Attachment #8654132 - Flags: feedback?(stas) → feedback+
(In reply to Staś Małolepszy :stas from comment #4) > I think we should filter private attributes first. It looks like we're not > doing it in compare-locales.js right now, which is a bug. In fact, it looks > like we're not even parsing _id as private identifiers; let's fix this in a > follow up across all parsers. I don't think it's a bug. We just don't support private attributes/entities yet in 3.x branch - same way as many other l20n features. We just need to add them one after another :)

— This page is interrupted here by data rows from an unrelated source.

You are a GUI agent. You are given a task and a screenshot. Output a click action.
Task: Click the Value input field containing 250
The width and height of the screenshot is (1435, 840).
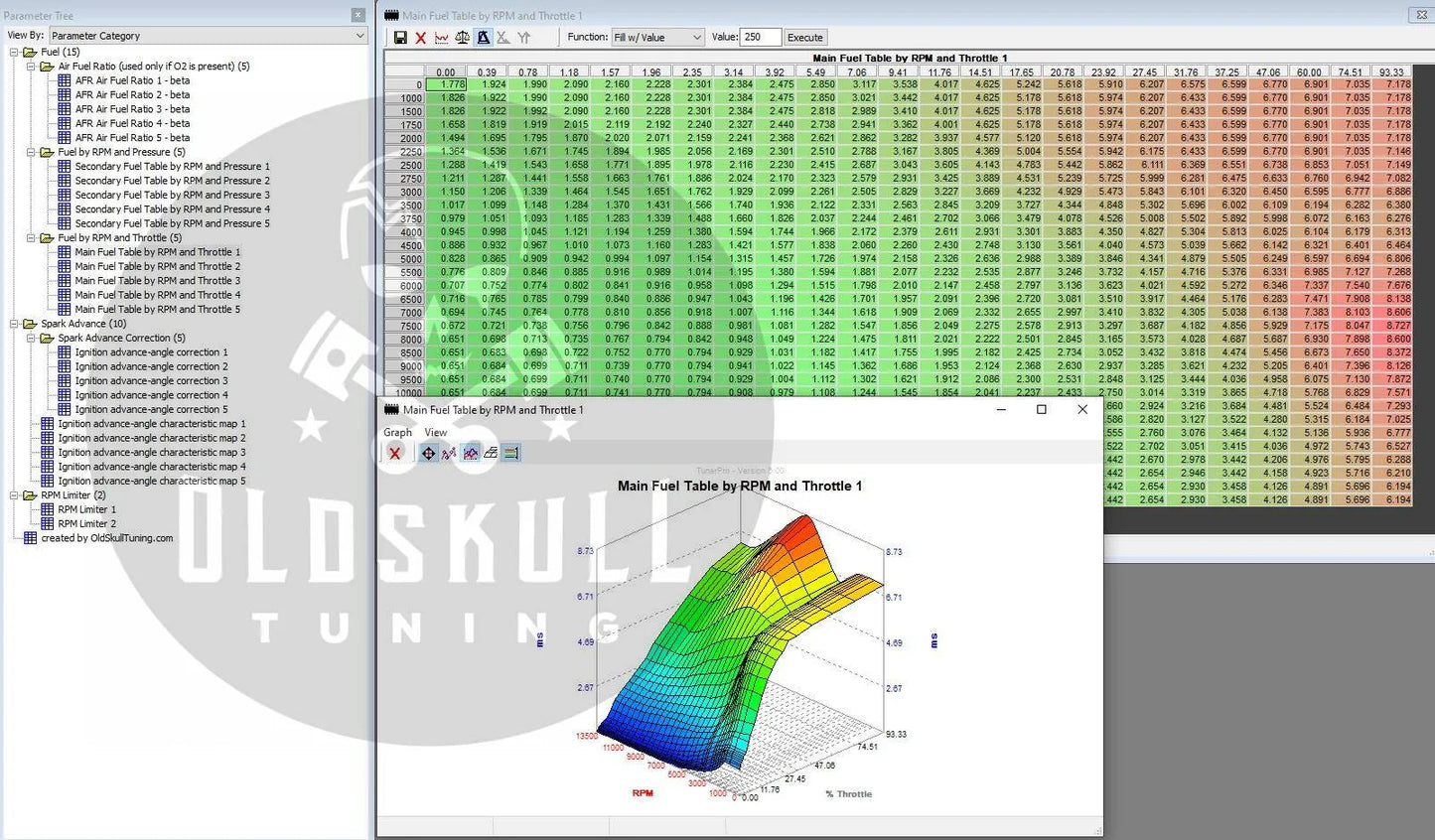(760, 38)
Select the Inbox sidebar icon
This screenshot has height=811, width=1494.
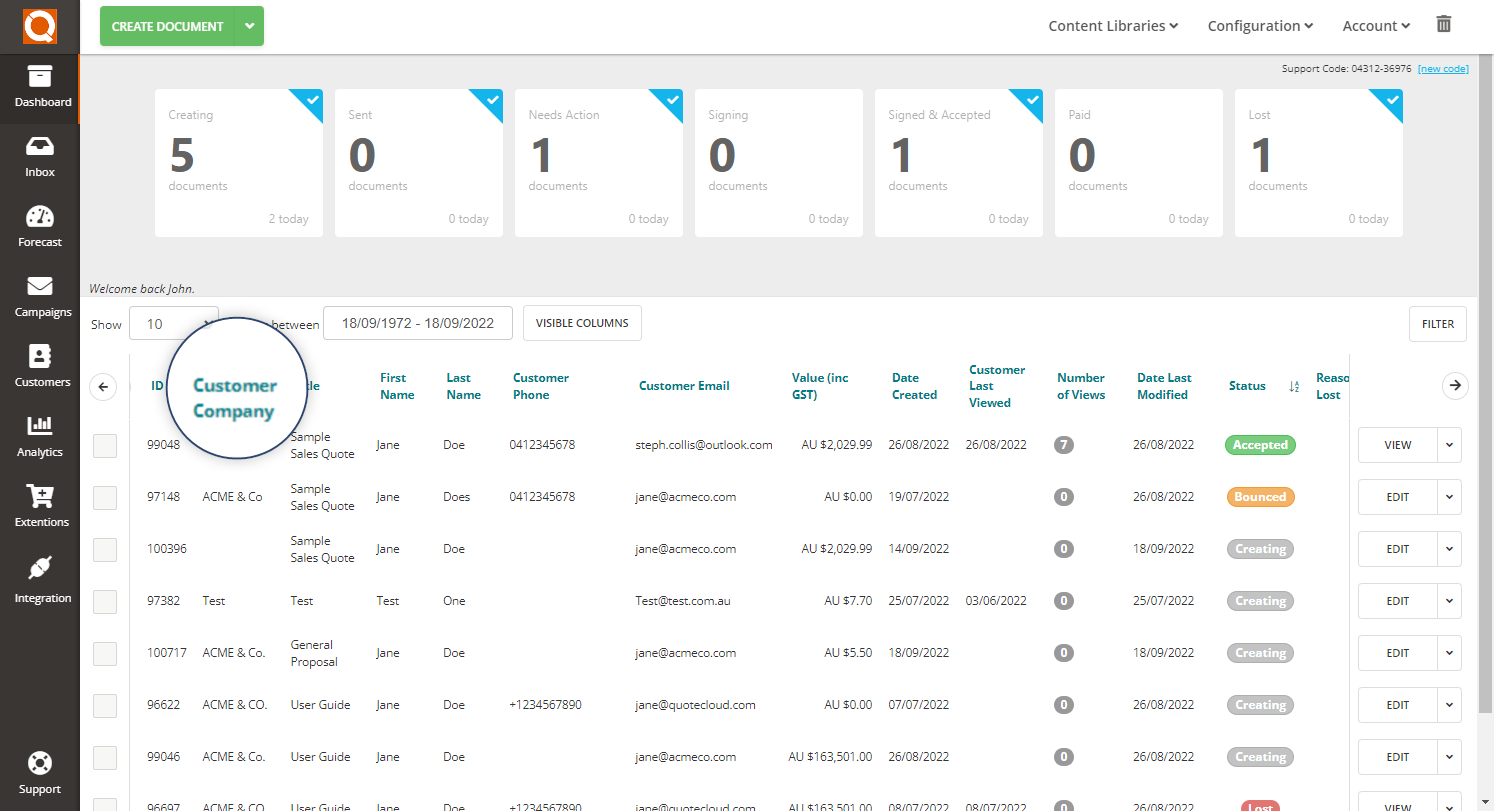coord(40,157)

Catch-up: we decided that to achieve compat between source/build and runtime fallback logic, all "interface" imcompats between reference and l10n should be warnings. I've updated the patch to implement that. https://github.com/Pike/compare-locales/compare/l20n-support is my branch. I followed up with a few experiments on how to write the tests. It starts with leaving the decorator for en-US. Then I add a decorator for localized content. Then I move the decorators into methods. Then I make en-US content not fall back to default content. I found doing l10n and reference the same way to be nicely consistent. Then I started to wonder if that much decorator content was actually good, and thus started the experiment to move the content inside the test. Given that the test and the docstring (if I had some) would describe what the test does, having the content that we use for that come after it does resonate with me. I'm still not happy on how readable the code is, vs the test content. gandalf, stas, do you guys have comments? (pushed to github for easier multi-patch diffs etc)

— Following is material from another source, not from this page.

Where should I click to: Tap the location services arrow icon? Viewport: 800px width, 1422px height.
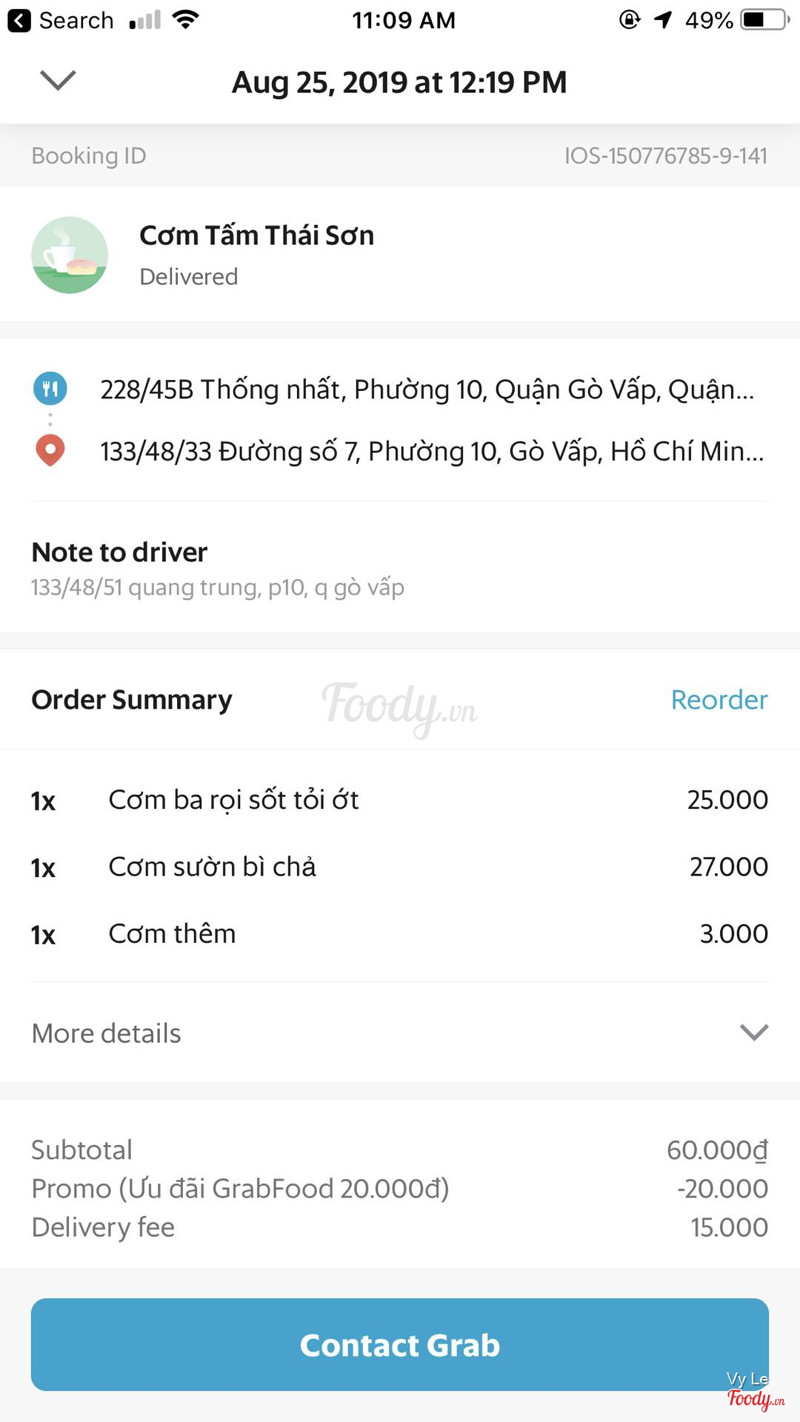coord(663,20)
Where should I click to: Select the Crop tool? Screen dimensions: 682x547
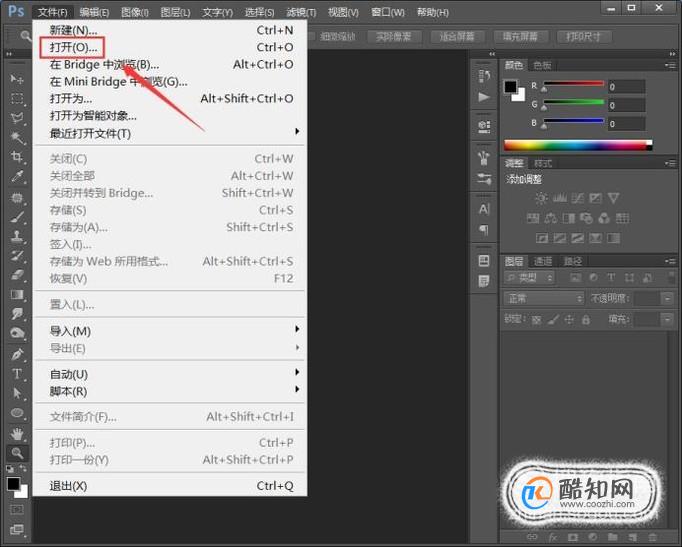point(17,157)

Looks good to me! The only thing that made me think twice is if just checking attribute names without verifying if both have resolvable values is enough. But I guess it's a minor thing that can be decided upon later.
I'm wondering, is there a use-case for unresolvable entities? Reminds me of the conversation that I had with stas, and IIRC, our verdict was that all of those should be macros. Even more so, I don't think unresolvable makes any sense for attributes? In the light of that, should those be parsing errors rather than checks?
I'm in favor of removing the resolvability test for values and attributes and requiring that entities have an index or a default value on the parser level.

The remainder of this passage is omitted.